_WHAT TO PRODUCE_.
In the listing that follows, tally the lines containing "Privacy"; give the count and nothing more.

[Start of Attachment]

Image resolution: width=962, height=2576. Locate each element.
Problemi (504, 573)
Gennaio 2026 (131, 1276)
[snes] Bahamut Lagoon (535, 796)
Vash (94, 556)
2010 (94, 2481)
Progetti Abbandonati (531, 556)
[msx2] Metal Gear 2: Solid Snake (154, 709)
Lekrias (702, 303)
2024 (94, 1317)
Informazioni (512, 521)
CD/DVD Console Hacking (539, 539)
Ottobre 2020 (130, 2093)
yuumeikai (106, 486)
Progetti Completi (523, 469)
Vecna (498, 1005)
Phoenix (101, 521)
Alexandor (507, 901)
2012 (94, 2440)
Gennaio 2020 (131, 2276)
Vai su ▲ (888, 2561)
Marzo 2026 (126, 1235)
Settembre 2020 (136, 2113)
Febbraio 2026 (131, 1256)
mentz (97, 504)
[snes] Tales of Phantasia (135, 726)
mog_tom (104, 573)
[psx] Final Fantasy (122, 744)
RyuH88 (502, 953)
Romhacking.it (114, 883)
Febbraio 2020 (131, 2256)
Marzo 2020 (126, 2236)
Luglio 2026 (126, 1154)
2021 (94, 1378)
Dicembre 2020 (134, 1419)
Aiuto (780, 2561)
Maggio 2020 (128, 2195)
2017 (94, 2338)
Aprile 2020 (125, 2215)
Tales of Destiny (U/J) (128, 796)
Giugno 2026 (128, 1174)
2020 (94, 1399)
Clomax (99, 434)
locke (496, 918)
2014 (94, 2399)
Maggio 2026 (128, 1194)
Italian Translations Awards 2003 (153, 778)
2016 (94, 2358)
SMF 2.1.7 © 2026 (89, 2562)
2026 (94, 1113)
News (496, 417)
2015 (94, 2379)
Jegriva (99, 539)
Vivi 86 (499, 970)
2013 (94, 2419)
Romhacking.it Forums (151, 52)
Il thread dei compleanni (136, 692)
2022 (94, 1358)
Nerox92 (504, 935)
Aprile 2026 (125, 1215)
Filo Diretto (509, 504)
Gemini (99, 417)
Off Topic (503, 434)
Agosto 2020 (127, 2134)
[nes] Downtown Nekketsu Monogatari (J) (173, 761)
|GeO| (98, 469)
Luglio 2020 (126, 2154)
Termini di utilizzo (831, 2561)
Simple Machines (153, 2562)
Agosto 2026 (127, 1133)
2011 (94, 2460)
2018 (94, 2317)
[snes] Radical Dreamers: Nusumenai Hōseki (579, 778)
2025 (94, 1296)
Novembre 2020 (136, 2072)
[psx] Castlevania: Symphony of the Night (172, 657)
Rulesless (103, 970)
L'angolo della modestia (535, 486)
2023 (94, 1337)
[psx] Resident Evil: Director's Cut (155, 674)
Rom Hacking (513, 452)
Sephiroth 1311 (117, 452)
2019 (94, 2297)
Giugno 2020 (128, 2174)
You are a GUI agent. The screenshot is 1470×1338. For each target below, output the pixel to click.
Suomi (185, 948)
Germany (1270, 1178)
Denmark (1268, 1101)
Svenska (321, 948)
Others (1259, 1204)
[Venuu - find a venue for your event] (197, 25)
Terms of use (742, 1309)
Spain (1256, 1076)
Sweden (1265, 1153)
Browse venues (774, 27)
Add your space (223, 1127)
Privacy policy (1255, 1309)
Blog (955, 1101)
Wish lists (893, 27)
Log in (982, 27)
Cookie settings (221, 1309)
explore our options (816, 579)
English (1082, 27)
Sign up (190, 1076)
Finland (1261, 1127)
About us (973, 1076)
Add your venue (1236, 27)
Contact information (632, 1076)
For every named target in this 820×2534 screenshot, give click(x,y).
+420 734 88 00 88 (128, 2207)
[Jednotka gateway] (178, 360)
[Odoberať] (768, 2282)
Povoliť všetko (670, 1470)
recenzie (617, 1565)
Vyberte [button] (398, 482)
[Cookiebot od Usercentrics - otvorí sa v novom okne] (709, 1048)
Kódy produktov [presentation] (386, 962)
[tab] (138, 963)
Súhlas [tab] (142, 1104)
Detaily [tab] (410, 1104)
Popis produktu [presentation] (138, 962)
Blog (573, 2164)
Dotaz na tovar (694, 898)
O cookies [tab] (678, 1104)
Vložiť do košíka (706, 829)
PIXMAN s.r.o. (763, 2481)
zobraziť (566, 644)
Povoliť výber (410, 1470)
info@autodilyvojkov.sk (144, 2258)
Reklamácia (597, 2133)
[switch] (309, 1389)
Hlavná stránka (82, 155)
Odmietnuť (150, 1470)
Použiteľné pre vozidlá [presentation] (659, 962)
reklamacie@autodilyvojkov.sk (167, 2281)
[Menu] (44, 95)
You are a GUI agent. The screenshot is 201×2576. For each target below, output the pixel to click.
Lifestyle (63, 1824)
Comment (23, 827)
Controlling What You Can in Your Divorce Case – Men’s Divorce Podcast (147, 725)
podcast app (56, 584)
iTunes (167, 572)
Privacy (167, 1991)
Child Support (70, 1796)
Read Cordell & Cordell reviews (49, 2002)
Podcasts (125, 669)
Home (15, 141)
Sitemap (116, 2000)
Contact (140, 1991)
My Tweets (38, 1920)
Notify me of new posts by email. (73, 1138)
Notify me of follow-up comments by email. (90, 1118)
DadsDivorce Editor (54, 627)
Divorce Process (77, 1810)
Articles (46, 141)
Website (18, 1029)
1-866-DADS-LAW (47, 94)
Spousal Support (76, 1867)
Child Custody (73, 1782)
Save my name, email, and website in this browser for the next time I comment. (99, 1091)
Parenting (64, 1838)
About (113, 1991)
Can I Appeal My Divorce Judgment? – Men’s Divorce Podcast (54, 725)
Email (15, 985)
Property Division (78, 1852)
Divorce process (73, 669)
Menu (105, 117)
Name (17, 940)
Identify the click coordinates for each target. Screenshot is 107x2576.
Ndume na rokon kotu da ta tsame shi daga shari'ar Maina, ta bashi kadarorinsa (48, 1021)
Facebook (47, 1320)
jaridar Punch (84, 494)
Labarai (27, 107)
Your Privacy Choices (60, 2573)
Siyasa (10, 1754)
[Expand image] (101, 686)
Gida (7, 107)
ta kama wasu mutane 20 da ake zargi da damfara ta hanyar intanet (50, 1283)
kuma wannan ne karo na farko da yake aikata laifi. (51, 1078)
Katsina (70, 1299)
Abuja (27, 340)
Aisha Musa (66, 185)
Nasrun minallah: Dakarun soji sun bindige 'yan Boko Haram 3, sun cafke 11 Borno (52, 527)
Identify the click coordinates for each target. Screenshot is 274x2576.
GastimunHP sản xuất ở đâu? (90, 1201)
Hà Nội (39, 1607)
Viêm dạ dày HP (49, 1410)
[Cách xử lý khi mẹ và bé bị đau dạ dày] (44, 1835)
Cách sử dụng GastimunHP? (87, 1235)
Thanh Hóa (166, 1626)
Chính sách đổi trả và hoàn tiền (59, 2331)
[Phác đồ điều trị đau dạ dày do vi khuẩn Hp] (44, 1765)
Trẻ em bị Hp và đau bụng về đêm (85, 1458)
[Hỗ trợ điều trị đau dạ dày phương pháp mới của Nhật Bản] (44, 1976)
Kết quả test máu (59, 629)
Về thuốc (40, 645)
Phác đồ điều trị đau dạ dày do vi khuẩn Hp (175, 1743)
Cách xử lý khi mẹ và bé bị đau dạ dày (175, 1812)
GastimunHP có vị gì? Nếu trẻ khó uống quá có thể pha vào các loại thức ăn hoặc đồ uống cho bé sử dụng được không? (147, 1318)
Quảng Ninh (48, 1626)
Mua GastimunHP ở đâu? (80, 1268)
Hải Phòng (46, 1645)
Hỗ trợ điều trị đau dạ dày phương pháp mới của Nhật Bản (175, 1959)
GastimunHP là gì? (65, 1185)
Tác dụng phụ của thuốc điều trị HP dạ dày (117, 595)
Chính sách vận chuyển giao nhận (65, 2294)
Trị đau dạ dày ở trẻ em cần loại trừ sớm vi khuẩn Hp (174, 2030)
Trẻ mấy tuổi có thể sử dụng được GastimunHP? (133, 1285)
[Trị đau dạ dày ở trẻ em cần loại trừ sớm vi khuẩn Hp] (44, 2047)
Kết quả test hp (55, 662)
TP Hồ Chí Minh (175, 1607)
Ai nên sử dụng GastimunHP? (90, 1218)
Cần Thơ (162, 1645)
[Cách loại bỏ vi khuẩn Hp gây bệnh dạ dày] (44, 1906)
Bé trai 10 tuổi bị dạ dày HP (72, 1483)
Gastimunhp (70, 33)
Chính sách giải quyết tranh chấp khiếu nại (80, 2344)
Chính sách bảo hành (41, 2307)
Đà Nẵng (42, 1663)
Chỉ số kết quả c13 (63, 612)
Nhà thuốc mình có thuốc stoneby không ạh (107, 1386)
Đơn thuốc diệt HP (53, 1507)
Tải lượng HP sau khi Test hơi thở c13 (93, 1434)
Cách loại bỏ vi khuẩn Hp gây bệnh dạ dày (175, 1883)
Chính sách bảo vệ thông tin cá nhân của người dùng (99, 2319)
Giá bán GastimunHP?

[End of Attachment]

_ANSWER SECTION_.
3